Even though renal toxicity didn’t show up in clinical studies, the FDA noted that such safety problems had been observed with other antisense oligonucleotides. Therefore, it’s asking patients taking Vyondys 53 to be monitored for renal function.
Sarepta said it’s pricing the new antisense therapy “at parity” with Exondys 51, which the company has claimed costs about $300,000 on average per patient a year, though others estimated it could reach as much as nearly $1 million.
Part of the criticism around Exondys 51 still lingering today is that, despite a conditional approval, the company has not presented any post-approval data to confirm the drug’s benefit, while still being able to collect expected sales of between $370 million to $380 million from it in 2019.
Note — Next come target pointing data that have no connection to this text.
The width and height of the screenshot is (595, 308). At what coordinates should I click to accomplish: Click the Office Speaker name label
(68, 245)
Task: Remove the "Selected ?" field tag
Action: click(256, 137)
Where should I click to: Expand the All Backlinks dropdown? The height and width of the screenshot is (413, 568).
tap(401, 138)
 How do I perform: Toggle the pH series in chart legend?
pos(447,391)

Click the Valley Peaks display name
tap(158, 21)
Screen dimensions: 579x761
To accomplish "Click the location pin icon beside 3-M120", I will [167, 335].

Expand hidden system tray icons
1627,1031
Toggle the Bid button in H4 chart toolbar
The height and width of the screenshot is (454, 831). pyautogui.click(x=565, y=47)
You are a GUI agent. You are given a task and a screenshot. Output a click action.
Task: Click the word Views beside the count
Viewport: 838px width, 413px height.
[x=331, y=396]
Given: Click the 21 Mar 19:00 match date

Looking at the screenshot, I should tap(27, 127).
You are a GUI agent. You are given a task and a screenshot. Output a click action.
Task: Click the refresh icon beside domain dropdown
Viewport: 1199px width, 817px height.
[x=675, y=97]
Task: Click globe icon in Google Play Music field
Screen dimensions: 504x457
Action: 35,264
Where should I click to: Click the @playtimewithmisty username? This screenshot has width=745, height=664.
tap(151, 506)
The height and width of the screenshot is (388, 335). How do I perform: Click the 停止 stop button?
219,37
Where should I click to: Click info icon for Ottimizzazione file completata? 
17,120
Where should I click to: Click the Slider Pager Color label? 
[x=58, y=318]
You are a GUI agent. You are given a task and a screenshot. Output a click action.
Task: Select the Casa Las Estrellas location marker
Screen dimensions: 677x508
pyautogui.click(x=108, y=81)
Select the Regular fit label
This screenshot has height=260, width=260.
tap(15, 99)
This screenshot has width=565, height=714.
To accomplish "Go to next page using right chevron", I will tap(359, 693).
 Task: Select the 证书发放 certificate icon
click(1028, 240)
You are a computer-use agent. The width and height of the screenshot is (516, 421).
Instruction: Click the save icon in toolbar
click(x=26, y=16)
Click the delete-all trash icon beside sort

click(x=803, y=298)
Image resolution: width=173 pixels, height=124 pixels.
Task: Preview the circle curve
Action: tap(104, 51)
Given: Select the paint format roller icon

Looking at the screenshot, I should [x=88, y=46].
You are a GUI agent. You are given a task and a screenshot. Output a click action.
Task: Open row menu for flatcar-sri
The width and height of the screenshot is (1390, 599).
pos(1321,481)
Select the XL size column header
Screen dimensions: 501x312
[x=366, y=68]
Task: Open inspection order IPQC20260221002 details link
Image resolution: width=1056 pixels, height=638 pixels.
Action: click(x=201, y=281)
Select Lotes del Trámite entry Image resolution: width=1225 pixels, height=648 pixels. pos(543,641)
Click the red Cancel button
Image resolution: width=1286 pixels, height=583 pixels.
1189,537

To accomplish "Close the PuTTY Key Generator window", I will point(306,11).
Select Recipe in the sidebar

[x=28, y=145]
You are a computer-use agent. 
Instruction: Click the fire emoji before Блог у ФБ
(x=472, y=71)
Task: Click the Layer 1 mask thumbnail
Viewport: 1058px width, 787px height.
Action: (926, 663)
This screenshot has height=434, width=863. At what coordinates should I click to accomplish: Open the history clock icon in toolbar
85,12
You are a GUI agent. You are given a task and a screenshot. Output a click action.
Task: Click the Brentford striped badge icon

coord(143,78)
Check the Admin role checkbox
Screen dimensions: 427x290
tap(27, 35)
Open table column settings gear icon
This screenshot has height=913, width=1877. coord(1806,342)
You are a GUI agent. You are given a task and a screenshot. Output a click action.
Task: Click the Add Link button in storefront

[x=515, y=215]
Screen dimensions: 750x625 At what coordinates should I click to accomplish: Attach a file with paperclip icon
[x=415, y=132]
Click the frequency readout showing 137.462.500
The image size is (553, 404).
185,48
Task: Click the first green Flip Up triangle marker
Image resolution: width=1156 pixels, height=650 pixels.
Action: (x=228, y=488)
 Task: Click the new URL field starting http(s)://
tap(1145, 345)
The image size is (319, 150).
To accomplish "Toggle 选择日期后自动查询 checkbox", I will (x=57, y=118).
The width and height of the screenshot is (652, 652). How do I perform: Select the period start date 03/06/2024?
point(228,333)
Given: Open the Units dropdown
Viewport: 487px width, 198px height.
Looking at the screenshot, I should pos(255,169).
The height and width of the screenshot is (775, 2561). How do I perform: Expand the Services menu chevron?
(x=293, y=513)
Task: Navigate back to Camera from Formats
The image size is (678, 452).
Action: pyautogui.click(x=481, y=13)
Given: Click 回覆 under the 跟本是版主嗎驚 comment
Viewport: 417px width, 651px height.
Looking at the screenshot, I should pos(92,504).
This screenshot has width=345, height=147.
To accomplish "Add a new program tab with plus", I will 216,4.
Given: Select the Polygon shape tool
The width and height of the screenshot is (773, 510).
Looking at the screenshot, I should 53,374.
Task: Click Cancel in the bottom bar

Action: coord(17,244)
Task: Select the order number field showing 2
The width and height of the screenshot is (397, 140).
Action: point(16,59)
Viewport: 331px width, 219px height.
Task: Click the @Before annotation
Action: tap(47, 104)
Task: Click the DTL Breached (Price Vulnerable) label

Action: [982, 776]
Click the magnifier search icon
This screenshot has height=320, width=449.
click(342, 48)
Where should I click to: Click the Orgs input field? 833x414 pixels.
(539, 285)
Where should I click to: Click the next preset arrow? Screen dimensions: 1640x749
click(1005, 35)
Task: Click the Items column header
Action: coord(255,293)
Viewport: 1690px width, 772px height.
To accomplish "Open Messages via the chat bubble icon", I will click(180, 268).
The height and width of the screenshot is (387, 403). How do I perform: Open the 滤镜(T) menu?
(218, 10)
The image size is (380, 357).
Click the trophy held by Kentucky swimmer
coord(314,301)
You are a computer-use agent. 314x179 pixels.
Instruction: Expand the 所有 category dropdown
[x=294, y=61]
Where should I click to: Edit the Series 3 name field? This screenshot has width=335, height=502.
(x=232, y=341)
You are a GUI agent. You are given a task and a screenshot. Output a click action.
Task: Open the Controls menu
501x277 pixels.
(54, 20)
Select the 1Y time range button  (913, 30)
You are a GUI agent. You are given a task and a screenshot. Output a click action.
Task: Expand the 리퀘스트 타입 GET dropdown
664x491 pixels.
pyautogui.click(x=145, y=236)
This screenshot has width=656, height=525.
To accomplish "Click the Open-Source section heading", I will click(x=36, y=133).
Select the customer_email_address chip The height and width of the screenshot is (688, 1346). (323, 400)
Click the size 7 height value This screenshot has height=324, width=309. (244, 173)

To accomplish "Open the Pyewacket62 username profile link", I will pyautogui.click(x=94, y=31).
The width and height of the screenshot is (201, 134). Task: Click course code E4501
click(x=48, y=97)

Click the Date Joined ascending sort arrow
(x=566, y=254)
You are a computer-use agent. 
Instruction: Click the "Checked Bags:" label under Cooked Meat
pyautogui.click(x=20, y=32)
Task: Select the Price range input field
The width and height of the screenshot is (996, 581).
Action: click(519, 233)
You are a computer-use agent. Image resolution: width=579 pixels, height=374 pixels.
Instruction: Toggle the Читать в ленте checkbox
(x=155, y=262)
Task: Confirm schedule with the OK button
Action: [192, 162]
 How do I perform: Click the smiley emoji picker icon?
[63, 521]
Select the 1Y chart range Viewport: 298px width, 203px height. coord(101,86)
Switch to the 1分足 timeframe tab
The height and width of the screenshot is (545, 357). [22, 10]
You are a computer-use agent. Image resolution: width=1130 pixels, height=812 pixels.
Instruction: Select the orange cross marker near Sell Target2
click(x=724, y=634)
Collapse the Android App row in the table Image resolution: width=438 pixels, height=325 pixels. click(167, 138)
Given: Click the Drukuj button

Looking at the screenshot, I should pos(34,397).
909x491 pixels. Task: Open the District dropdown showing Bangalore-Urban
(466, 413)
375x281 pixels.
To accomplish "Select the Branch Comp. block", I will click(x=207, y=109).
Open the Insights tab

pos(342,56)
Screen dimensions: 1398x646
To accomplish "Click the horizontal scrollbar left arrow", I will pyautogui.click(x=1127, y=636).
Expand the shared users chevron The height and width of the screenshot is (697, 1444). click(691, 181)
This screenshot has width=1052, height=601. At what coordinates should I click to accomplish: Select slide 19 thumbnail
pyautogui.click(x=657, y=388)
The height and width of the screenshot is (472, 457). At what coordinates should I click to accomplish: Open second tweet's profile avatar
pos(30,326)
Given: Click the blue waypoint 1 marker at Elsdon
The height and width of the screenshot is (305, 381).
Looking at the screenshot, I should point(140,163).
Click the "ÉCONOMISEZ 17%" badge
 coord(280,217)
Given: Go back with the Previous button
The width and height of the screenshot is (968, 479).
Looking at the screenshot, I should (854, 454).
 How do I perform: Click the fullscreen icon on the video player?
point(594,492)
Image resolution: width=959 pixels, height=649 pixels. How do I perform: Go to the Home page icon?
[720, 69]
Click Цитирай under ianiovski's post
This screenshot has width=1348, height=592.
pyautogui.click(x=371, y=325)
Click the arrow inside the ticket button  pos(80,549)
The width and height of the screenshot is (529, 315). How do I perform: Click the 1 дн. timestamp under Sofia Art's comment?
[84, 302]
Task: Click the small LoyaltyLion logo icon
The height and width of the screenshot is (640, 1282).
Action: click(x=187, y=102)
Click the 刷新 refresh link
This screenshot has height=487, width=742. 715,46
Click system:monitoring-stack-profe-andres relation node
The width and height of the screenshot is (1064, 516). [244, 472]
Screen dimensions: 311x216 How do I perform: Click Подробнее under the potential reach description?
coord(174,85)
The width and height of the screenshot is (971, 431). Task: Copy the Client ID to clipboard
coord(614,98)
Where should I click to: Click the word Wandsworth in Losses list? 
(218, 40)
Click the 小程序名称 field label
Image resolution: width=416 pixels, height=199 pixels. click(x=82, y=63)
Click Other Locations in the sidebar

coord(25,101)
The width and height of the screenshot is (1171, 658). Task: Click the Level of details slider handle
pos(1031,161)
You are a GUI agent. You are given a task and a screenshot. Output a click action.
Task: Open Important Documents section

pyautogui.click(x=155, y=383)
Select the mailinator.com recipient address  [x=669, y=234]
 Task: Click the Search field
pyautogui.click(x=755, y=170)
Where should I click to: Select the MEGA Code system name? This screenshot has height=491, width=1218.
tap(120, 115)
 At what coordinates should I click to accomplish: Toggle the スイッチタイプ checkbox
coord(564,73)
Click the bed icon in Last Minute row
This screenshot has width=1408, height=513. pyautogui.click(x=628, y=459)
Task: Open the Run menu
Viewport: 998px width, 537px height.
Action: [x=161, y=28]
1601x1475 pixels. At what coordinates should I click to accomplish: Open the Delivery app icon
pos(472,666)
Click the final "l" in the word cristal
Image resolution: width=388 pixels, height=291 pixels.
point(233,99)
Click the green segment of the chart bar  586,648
For Vyondys 53, its approval is again conditional upon Sarepta running a confirmatory trial. The company is already conducting one, called Essence, which is designed to assess whether the drug improves motor function in its indicated patient population. Data aren’t expected for almost five years, however.
“If the trial fails to verify clinical benefit, the FDA may initiate proceedings to withdraw approval of the drug,” the agency said Thursday. Nevertheless, RBC’s Abrahams said his team reviewed “it unlikely that the results of Essence fail to show functional benefits to the level that would support continued marketing of Vyondys” after it reads out around 2024.
Abrahams pegged Vyondys 53’s peak worldwide sales at about $220 million.